▶ **Supplied text**:
****************

To get the proper fit you’ll need to have your child with you. Have him sit on the seat with his hands on the handle bars. If he can place the balls of his feet on the ground then it’s the right size. Go a little further and have him straddle the center bar. If he can have his feet flat on the ground with a 1-inch clearance between the bar and his crotch, then it’s a good fit.
Do not buy an oversized bike for your child to grow into. As tempting as that is to make the bike last a growing child longer, it will make it more difficult to learn how to ride a bike and it becomes a safety issue. A child is not going to be able to handle a bike that is too large.
Style and Design
There are different types and styles of bicycles. Popular types include bmx bikes, cruiser bikes, comfort bikes, folding bikes, road bikes, and mountain bikes, amongst others. Consider if the popularity of a style or color is important. Also consider longevity, if your child will outgrow the bike quickly consider if it will be passed down to another. Yet another factor is the handlebars. The size, shape and positioning of certain handlebars could actually decrease the amount of space there is for the rider as well as impact maneuverability. A third factor in design is the step through space. Girls bikes traditionally have a lower step through space. Boys bikes have a bar in the center. If the color doesn’t really matter, be sure to consider which might be easier for your child.
Keep the weight of the bike in mind when you’re buying it. Look for the lightest bike you can find. Keep in mind that things like training wheels, accessories and a few other things don’t add to the weight of the actual bike itself, so compare actual bike only weight instead of the weight of an entire package. The two bikes shown just above are both yellow 16 inch bikes. One is aluminum and one is steel. While they may appear to be similar, the aluminum bike is 6 pounds lighter than the steel bike and that’s with it having hand brakes and a water bottle accessory.
An average adult should not be able to bend the frame by hand. You also want to check the frame alignment. To do this, stand either in front of the bike or behind the bike and make sure both wheels are on the same plane. Make sure the seat and handlebar bolts are tight and can’t be twisted.

****************

▶ **Word and item position data**:
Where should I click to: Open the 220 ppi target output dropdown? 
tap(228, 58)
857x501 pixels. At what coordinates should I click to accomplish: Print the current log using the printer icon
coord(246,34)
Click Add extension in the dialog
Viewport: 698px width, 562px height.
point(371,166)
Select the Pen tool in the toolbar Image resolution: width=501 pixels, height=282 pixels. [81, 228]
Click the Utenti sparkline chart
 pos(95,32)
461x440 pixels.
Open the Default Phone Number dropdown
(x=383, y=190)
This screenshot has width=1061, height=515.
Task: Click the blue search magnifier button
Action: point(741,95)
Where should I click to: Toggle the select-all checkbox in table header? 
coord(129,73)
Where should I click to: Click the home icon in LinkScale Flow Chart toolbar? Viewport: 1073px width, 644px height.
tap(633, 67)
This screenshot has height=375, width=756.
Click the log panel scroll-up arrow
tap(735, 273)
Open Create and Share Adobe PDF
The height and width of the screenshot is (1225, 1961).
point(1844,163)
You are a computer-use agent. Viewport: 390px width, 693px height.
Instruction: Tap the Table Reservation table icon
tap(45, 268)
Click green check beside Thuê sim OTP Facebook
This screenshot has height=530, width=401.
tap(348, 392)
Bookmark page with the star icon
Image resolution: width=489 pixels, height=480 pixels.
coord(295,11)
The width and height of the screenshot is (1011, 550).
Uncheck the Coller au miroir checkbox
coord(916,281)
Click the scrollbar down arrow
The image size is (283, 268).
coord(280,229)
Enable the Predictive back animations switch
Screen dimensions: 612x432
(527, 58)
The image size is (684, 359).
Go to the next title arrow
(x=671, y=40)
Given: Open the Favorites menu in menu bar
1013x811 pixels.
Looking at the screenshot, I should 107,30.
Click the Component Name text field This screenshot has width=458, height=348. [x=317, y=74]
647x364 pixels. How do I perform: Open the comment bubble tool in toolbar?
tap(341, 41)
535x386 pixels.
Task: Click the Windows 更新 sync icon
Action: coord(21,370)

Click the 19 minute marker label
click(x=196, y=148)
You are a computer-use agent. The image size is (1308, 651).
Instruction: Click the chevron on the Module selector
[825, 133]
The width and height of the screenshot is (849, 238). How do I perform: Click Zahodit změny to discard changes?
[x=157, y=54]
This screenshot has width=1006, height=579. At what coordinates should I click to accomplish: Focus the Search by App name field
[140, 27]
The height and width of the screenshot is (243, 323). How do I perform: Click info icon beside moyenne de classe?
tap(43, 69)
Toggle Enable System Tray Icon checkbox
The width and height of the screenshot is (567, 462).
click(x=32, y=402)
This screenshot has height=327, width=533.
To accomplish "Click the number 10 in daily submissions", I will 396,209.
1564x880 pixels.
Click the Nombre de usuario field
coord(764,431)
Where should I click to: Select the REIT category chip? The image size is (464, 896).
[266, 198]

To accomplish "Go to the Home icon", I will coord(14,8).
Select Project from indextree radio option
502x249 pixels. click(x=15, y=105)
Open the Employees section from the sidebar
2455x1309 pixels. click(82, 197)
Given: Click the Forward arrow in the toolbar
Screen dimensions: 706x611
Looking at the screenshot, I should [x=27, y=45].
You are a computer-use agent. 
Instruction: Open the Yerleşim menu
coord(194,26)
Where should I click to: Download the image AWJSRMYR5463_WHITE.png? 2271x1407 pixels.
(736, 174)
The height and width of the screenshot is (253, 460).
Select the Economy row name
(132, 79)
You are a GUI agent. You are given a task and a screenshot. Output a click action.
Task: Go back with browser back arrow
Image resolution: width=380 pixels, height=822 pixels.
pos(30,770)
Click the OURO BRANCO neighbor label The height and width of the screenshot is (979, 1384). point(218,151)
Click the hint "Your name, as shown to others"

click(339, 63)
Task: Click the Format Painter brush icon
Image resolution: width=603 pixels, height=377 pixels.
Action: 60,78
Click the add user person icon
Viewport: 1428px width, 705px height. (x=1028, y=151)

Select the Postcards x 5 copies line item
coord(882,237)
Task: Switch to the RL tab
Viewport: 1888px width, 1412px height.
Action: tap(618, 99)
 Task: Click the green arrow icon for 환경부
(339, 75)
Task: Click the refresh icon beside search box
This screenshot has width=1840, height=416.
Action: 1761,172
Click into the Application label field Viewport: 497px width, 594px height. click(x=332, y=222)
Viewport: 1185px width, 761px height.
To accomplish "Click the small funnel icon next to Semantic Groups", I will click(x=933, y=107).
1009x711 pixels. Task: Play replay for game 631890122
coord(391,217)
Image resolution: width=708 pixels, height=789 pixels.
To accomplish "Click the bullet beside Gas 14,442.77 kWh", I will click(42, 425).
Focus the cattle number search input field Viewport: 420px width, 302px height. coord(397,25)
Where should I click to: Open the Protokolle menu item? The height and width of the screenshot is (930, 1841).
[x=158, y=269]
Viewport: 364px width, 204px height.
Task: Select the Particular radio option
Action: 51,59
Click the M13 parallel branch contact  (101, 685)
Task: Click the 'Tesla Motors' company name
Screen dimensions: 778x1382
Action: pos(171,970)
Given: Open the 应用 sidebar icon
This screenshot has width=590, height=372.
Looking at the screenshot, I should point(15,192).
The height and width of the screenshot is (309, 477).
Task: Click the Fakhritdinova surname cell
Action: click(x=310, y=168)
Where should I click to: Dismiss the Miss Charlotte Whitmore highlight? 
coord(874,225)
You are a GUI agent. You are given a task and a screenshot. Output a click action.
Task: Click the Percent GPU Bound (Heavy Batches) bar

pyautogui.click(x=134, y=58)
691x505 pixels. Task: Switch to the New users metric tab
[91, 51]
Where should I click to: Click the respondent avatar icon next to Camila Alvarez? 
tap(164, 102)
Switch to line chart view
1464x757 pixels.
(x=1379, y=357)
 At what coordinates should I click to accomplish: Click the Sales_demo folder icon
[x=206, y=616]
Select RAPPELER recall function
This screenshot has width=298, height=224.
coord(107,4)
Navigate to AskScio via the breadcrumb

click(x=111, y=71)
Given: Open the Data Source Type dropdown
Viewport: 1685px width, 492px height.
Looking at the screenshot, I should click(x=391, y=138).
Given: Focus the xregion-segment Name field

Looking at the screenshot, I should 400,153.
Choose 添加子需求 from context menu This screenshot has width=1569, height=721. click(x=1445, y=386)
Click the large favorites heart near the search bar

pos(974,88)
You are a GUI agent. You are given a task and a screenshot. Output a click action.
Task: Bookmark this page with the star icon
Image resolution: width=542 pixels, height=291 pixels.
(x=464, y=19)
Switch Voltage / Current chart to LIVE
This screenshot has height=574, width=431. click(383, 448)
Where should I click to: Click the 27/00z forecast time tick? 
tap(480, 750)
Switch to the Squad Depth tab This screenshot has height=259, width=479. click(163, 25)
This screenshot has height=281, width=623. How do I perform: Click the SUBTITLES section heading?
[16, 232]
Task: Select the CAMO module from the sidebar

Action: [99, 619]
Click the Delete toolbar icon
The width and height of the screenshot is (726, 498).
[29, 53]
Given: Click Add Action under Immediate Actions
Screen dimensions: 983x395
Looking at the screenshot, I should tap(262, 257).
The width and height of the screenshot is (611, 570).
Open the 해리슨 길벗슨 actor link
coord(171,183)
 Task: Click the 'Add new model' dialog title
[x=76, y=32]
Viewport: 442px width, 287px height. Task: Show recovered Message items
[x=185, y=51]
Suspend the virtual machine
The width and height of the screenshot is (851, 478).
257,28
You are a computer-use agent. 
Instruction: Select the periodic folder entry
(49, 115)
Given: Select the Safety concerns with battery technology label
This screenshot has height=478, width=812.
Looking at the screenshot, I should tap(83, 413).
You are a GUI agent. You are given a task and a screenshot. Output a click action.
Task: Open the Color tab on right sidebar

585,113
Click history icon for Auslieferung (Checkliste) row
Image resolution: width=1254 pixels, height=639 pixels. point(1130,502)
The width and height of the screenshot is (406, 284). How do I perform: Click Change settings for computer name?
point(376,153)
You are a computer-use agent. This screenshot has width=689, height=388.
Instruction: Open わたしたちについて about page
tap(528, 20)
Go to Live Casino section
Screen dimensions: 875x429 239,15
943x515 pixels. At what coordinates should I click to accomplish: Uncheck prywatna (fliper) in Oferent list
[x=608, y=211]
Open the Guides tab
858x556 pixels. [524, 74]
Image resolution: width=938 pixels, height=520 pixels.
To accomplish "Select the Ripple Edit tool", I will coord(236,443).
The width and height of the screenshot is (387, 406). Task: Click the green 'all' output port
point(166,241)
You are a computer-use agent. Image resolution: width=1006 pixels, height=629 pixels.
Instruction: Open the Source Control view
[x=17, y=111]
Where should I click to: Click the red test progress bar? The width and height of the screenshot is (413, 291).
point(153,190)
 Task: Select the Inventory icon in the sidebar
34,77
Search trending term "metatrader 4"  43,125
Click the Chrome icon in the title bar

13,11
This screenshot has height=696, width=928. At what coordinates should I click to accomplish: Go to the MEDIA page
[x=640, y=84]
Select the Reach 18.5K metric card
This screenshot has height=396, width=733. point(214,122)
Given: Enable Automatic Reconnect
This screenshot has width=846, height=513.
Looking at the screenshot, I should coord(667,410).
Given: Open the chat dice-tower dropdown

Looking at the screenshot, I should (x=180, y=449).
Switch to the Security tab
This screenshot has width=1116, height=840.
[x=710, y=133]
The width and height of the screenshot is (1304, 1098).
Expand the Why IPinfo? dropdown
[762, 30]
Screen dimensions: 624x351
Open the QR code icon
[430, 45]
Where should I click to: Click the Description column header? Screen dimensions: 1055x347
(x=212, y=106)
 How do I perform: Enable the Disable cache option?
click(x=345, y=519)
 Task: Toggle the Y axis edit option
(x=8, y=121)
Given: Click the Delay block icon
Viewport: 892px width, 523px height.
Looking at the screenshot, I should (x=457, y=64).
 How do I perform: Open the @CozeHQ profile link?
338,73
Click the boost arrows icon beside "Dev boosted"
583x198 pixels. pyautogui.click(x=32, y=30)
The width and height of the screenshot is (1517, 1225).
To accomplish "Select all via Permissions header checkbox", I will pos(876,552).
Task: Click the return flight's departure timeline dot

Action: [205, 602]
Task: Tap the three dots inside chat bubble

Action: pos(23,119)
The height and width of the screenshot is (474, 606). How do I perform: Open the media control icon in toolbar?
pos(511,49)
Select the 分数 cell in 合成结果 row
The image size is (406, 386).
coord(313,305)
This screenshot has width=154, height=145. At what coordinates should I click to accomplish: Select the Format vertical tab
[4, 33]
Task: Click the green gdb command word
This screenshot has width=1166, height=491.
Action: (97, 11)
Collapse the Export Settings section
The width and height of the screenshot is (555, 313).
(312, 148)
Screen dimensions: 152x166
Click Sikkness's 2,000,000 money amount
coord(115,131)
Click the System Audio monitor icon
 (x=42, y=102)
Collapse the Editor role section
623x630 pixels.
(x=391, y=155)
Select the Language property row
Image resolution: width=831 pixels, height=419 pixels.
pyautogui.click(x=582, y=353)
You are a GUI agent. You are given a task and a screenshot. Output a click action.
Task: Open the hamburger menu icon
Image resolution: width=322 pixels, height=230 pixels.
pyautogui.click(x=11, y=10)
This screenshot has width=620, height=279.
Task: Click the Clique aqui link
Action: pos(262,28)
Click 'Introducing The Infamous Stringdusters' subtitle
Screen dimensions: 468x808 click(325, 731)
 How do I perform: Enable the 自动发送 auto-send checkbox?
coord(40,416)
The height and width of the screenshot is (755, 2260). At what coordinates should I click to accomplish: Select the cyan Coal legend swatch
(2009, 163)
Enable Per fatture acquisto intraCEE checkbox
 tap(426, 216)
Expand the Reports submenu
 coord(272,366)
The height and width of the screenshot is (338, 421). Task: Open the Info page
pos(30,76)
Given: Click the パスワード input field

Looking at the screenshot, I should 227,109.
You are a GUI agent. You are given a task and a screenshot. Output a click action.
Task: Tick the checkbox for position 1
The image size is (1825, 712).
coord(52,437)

****************

▶ **Tasks to carry out**:
(1) Please edit the guide on choosing a child's bike, starting with "To get the proper" and going on through "a good fit.", and write that part out again with "center bar" changed to "top tube".
(2) Name every type of bicycle that the guide on choosing a child's bike lists as popular.
The word and item position data aren't needed for anything here.

▶ **Expected responses**:
(1)
To get the proper fit you’ll need to have your child with you. Have him sit on the seat with his hands on the handle bars. If he can place the balls of his feet on the ground then it’s the right size. Go a little further and have him straddle the top tube. If he can have his feet flat on the ground with a 1-inch clearance between the bar and his crotch, then it’s a good fit.

(2) bmx bikes, cruiser bikes, comfort bikes, folding bikes, road bikes, mountain bikes